Tuesday, July 17, 2012

A Tale of Time City

I will write it again: Diana Wynne Jones is a genius. Really was there any limitation on what she could write? Her ability to bring to life all manner of ideas from her most amazing mind leaves me awestruck. A Tale of Time City, I confess, is not my favorite of her books. Still. Saying one of her books doesn't live up to its fellows still puts it above almost everything else out there.

Synopsis (from Goodreads):

Time City is built on a patch of time and space outside history. It is full of wonders and haunted by "time ghosts," but it is nearly worn out and doomed to destruction.
In September 1939, Vivian Smith is on a train, being evacuated from London, when she is kidnapped by two boys from Time City, Jonathan and Sam. They mistakenly think she is the mysterious Time Lady disguised as a child. Only the Time Lady can wake the founder of the city, Faber John, from his age-long sleep, and only he can save the city.
Vivian wants to get home; Jonathan and Sam want her to help them in their quest through the ages of history to save Time City. Meanwhile, someone seems to be tampering with history, changing it over and over, complicating everything. When Faber John is at last aroused, Time City's and Vivian's dilemmas are resolved in ways that are as satisfying as they are unexpected.

Some of my aloofness toward this book may come from my love/hate relationship with time travel stories. (love=Connie Willis; hate=end of Prisoner of Azkaban)  There was a lot in the underlying concept about time travel that reminded me of Willis so it definitely falls more toward that end of the spectrum.  There just seemed to be way more details given at times, and not enough at others. That is never a complaint I have had about DWJ novel before. The end also wrapped up FAST.

However, I did enjoy the characters, particularly Vivian and Jonathan. I loved the way all three of the kids interacted. Sam and his obsession with butter pies was endearing, as was his typical 8 year old behavior despite being a genius. (By the way: I really want a butter pie now despite not having a clue what one is.

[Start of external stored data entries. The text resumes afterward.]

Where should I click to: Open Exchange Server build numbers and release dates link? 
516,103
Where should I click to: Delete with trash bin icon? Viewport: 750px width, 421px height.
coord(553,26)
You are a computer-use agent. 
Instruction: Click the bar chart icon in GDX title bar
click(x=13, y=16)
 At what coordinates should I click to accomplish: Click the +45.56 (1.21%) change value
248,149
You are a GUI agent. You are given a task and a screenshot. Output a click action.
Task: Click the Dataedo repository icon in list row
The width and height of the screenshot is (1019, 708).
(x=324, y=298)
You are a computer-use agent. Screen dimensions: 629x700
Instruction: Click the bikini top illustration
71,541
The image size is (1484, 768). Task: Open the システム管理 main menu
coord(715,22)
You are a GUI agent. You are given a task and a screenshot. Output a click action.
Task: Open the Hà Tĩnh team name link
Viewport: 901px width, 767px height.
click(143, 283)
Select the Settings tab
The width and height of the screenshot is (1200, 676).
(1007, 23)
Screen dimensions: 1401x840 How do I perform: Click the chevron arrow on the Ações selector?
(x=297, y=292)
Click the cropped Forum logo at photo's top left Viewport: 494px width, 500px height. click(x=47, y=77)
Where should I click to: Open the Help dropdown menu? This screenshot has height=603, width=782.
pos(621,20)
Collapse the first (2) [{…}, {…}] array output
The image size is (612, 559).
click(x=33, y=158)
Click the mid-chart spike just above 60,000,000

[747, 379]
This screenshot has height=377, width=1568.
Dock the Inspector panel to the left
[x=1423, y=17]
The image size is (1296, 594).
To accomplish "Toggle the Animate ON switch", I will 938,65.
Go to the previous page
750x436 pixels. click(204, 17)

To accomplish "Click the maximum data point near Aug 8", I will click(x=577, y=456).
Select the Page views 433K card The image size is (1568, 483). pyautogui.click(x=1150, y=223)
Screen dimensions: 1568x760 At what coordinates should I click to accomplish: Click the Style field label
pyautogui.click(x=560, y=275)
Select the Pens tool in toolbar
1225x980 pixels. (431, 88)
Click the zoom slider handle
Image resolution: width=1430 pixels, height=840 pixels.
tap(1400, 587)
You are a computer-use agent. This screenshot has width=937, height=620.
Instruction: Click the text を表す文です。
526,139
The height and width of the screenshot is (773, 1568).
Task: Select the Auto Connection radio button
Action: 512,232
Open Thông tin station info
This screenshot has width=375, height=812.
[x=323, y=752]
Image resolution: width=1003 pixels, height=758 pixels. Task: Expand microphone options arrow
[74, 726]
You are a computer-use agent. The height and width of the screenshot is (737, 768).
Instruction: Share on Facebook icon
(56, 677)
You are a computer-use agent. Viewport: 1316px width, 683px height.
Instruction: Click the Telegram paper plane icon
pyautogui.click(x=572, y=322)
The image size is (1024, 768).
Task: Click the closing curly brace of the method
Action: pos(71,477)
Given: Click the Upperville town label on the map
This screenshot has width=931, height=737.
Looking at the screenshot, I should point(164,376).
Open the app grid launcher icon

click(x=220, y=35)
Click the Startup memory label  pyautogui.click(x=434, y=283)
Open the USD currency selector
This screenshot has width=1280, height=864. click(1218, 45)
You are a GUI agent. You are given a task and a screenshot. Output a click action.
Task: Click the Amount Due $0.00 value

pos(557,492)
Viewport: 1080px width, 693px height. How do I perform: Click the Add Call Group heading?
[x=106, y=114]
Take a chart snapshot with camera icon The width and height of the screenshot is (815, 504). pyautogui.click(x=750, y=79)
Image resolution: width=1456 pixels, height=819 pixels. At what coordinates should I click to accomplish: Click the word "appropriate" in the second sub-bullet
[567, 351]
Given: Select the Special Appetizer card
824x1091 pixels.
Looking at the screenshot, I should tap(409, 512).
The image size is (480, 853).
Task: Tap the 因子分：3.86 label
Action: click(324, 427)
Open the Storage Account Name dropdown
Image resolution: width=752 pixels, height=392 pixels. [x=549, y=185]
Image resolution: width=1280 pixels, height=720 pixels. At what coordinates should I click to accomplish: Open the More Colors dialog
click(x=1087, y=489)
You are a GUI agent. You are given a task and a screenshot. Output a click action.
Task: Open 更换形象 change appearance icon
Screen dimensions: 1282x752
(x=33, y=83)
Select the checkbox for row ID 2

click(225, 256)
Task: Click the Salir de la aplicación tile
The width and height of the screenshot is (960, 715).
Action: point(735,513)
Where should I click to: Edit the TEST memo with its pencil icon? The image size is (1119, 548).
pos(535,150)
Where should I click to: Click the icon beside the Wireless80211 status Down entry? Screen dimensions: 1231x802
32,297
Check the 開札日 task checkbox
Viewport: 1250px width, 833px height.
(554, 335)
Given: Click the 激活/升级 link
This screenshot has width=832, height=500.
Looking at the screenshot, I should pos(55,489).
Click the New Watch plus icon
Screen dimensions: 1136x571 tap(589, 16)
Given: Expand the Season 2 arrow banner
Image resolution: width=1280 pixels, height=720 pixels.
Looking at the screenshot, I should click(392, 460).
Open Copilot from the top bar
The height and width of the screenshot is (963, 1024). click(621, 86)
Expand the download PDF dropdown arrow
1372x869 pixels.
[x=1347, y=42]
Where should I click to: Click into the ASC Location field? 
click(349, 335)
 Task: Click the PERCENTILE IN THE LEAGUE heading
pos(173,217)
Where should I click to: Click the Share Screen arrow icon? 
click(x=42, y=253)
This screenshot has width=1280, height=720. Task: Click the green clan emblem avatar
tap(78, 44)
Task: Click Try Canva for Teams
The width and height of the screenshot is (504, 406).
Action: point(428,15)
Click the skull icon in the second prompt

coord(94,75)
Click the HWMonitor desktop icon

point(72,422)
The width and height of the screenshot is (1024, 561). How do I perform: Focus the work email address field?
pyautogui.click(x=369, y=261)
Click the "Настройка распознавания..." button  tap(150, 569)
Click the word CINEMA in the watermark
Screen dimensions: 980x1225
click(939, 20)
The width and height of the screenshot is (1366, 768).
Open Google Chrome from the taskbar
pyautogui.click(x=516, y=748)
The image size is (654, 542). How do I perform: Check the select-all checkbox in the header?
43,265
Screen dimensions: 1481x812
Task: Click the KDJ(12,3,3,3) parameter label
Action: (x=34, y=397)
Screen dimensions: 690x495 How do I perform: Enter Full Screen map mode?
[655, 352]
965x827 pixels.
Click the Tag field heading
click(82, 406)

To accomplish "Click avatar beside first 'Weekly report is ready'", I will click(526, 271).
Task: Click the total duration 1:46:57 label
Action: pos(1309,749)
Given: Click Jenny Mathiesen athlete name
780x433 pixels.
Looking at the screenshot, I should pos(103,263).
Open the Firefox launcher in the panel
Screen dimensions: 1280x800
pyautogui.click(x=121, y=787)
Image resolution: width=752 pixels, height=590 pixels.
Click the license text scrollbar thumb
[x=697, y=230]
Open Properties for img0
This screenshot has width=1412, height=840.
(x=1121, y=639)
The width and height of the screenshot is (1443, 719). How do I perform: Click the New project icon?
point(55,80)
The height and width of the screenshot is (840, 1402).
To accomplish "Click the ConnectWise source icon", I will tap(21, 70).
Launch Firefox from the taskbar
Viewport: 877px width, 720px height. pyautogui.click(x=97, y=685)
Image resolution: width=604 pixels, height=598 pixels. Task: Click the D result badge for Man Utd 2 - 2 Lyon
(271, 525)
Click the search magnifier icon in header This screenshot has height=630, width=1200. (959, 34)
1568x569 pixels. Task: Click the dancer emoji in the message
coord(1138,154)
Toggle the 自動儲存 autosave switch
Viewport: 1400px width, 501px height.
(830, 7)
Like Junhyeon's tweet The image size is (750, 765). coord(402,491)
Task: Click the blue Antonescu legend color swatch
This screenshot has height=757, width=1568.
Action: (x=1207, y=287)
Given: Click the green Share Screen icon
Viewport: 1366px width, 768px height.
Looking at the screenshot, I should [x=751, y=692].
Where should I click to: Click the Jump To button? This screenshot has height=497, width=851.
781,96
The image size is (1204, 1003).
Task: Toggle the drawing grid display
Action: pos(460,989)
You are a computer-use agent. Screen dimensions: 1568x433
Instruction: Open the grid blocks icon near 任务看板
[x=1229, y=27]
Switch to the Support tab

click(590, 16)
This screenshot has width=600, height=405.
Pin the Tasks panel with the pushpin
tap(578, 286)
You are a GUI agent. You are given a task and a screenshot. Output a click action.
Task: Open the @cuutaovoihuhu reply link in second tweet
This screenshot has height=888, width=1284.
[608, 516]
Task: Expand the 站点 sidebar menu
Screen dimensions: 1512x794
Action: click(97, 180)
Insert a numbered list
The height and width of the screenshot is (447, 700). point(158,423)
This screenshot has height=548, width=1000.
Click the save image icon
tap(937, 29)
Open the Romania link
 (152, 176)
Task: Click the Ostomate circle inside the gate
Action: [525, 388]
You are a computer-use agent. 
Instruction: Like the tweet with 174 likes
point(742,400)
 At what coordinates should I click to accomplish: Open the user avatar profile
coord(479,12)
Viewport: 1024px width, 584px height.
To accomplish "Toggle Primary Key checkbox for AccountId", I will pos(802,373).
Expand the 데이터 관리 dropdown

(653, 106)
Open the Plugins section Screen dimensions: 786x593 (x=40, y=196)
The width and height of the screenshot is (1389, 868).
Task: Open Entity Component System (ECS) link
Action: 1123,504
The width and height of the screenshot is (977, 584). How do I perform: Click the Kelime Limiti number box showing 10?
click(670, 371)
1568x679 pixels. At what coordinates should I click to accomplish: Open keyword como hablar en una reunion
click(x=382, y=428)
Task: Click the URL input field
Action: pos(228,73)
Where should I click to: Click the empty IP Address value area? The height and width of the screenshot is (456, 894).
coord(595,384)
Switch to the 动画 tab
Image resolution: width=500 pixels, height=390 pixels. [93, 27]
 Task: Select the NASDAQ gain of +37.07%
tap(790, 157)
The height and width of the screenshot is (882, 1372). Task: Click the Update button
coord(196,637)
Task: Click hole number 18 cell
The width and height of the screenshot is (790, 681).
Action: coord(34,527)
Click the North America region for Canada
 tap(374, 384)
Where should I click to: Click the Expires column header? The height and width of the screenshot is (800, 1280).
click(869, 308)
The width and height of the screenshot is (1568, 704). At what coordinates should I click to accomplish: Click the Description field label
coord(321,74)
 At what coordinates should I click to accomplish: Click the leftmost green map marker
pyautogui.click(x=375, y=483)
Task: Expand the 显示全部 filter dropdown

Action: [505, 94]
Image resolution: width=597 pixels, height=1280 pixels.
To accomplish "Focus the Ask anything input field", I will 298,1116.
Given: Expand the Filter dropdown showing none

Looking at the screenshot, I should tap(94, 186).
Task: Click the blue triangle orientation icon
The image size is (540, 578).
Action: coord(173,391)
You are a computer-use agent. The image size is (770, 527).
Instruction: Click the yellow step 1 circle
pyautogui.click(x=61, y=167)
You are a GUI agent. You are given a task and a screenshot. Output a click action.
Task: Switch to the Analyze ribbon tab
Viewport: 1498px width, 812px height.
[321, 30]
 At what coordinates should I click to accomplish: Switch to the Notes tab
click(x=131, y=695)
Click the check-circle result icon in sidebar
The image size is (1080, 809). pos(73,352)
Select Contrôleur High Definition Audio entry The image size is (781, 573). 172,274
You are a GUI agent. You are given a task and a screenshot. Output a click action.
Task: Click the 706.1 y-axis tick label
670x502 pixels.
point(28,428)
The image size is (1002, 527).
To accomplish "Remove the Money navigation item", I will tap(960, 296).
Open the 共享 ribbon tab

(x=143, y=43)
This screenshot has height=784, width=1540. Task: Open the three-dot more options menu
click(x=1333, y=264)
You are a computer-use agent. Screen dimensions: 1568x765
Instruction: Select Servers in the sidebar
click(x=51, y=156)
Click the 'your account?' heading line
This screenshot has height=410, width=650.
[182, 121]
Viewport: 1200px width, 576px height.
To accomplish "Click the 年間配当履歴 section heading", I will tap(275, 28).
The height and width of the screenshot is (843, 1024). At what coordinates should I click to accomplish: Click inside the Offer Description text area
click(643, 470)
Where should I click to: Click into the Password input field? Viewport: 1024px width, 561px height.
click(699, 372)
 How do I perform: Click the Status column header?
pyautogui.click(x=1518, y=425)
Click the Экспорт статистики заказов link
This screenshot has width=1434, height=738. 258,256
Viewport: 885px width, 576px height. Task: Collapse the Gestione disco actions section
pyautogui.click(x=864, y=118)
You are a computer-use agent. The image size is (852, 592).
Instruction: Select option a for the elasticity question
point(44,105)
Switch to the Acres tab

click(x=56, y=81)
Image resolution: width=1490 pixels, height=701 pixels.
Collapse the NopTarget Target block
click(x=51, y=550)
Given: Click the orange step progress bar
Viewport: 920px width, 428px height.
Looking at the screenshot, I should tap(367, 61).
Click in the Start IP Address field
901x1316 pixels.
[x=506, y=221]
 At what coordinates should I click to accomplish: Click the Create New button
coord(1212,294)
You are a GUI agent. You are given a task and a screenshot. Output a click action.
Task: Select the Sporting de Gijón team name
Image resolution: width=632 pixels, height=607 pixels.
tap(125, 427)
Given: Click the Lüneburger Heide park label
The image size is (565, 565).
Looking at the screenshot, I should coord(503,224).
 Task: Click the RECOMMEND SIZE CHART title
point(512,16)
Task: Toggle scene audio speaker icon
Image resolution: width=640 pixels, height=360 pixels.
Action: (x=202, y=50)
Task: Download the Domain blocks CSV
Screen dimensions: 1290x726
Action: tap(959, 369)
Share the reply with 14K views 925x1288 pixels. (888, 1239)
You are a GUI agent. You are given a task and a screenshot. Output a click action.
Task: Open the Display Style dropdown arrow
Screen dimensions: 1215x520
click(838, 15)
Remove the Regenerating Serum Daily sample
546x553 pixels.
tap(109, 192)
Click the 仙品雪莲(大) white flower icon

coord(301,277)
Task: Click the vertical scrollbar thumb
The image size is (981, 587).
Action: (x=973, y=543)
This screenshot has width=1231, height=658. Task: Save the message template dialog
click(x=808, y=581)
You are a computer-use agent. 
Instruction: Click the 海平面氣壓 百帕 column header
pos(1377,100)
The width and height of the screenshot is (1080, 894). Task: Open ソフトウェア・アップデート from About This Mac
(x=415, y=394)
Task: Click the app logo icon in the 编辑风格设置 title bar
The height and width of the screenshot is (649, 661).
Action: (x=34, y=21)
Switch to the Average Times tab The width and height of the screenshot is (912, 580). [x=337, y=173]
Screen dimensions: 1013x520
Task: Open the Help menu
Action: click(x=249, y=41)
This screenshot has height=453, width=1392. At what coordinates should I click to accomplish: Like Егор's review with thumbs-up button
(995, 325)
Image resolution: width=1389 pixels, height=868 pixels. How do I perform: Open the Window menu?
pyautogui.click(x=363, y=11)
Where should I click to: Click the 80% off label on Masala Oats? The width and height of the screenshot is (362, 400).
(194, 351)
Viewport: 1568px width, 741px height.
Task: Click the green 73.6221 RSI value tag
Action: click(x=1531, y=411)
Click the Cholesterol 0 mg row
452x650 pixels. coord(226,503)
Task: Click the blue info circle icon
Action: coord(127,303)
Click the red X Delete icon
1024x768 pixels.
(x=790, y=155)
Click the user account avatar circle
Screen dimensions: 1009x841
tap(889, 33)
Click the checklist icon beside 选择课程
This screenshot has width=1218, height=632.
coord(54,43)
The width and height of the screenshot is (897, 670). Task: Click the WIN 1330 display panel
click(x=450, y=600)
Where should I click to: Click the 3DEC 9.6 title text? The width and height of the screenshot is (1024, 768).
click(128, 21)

DWJ's writer skills at work.) I always enjoy these sorts of stories where the kids have to band together to save the day because the adults are running around pretending nothing is too amiss. I liked how the kids ended up messing up as much as they saved and that there were going to be consequences (though none too horrible) mixed in with their rewards.

When I ordered the re-released DWJ titles I was expecting to like this one more than Dogsbody, but that turned out to not be the case. I like it that the books can still surprise me. This is a vastly entertaining read and, I think, one that would probably appeal more to the MG reader.